_What you are asked to do_
Reproduce each line below with no alterations.

START Provided entries

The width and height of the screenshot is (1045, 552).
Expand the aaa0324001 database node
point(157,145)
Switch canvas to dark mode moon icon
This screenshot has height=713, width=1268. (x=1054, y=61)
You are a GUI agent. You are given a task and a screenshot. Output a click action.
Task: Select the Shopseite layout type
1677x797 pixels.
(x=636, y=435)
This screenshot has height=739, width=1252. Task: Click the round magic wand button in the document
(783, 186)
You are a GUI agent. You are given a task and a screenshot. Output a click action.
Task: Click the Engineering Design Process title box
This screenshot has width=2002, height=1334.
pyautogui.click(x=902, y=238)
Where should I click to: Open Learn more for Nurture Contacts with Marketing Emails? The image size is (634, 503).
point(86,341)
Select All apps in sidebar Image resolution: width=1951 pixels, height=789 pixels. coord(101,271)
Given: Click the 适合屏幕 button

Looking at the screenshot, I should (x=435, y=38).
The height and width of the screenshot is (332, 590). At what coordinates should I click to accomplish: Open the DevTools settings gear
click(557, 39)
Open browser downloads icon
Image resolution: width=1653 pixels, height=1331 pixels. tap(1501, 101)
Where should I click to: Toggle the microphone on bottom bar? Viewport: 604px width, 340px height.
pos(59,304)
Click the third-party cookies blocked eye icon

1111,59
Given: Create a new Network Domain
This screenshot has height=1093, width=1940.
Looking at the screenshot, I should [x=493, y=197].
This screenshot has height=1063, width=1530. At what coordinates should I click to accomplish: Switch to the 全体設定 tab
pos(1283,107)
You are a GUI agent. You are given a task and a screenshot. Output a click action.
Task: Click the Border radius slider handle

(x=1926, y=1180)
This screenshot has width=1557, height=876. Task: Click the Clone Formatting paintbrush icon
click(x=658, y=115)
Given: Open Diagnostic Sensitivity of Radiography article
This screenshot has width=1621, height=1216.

END Provided entries

_Result for this task_
The width and height of the screenshot is (1045, 552).
Expand the aaa0324001 database node
point(157,145)
Switch canvas to dark mode moon icon
This screenshot has height=713, width=1268. (x=1054, y=61)
You are a GUI agent. You are given a task and a screenshot. Output a click action.
Task: Select the Shopseite layout type
1677x797 pixels.
(x=636, y=435)
This screenshot has height=739, width=1252. Task: Click the round magic wand button in the document
(783, 186)
You are a GUI agent. You are given a task and a screenshot. Output a click action.
Task: Click the Engineering Design Process title box
This screenshot has width=2002, height=1334.
pyautogui.click(x=902, y=238)
Where should I click to: Open Learn more for Nurture Contacts with Marketing Emails? The image size is (634, 503).
point(86,341)
Select All apps in sidebar Image resolution: width=1951 pixels, height=789 pixels. coord(101,271)
Given: Click the 适合屏幕 button

Looking at the screenshot, I should (x=435, y=38).
The height and width of the screenshot is (332, 590). At what coordinates should I click to accomplish: Open the DevTools settings gear
click(557, 39)
Open browser downloads icon
Image resolution: width=1653 pixels, height=1331 pixels. tap(1501, 101)
Where should I click to: Toggle the microphone on bottom bar? Viewport: 604px width, 340px height.
pos(59,304)
Click the third-party cookies blocked eye icon

1111,59
Given: Create a new Network Domain
This screenshot has height=1093, width=1940.
Looking at the screenshot, I should [x=493, y=197].
This screenshot has height=1063, width=1530. At what coordinates should I click to accomplish: Switch to the 全体設定 tab
pos(1283,107)
You are a GUI agent. You are given a task and a screenshot. Output a click action.
Task: Click the Border radius slider handle

(x=1926, y=1180)
This screenshot has width=1557, height=876. Task: Click the Clone Formatting paintbrush icon
click(x=658, y=115)
Given: Open Diagnostic Sensitivity of Radiography article
This screenshot has width=1621, height=1216.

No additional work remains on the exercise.